Obesity also complicates hernia repair. Higher body weight puts more pressure on the repair site, increasing the chance the hernia will come back. Some programs require patients with a BMI over 30 to lose 10% of their body weight before scheduling the procedure. These delays aren’t about gatekeeping. A repair done under better conditions is more likely to hold long-term.

What Surgery Looks Like and Recovery Time

Hernia repair is one of the most commonly performed surgeries worldwide, and you’ll typically have two main options: open repair or laparoscopic (minimally invasive) repair. In open surgery, the surgeon makes a single incision near the hernia, pushes the tissue back into place, and reinforces the weakened muscle wall, often with surgical mesh. In laparoscopic repair, several small incisions allow a camera and instruments to do the same work with less tissue disruption.
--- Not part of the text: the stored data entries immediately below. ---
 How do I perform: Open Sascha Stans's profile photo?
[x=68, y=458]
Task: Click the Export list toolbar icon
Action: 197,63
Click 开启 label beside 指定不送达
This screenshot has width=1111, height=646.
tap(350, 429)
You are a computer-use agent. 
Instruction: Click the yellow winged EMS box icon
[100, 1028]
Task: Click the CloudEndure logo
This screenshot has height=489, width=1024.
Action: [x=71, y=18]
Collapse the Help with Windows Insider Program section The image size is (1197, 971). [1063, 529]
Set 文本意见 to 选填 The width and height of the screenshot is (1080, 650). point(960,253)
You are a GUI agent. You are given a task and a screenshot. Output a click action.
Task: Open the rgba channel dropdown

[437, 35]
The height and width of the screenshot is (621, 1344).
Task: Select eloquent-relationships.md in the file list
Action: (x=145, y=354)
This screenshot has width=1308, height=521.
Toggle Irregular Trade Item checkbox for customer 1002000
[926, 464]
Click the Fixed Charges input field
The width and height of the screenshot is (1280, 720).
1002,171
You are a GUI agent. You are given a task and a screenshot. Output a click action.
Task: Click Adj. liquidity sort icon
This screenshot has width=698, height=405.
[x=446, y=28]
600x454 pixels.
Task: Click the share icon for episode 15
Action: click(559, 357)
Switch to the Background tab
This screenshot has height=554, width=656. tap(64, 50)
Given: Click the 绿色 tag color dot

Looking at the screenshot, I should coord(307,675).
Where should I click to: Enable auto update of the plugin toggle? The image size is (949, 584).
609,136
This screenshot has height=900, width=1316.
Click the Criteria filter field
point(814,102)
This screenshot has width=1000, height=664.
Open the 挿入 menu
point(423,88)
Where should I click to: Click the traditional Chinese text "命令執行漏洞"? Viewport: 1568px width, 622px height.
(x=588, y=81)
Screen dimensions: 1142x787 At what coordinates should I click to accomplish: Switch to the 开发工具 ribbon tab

Recovery is meaningfully faster with laparoscopic repair. In comparative studies, patients returned to normal activities in about 7 days after laparoscopic surgery versus 14.5 days after open repair. Hospital stays were similar, averaging about 2 days for both, though many straightforward repairs are now done as outpatient procedures. You’ll be encouraged to walk and do light activity soon after surgery, but heavy lifting is restricted for several weeks.

Mesh is used in most repairs because it lowers the chance of the hernia coming back. In a study of nearly 60,000 patients who received mesh, about 2.2% eventually needed the mesh removed, typically around 8 months after the original surgery. That risk roughly tripled for patients who had wound complications during the initial repair. For very small hernias, suture-only repair without mesh is sometimes an option, particularly for small umbilical hernias.

How the Decision Gets Made

Your doctor will start with a physical exam, often asking you to cough or bear down to make the hernia more visible. In many cases, this is enough to confirm the diagnosis and assess severity. When more detail is needed, ultrasound is increasingly preferred as a first-line imaging tool because it’s radiation-free, inexpensive, and can catch hernias in real time as you move or strain. CT scans are reserved for more complex situations, like hernias that are hard to locate or surgical planning for large or recurrent repairs.

The features that drive the surgical recommendation are straightforward: how large the hernia opening is, whether the hernia can be pushed back in, what tissue is poking through, and whether blood flow to that tissue looks normal. Your symptoms, overall health, and the specific hernia type all factor into the final timing. For most people, the conversation isn’t about whether to have surgery but when.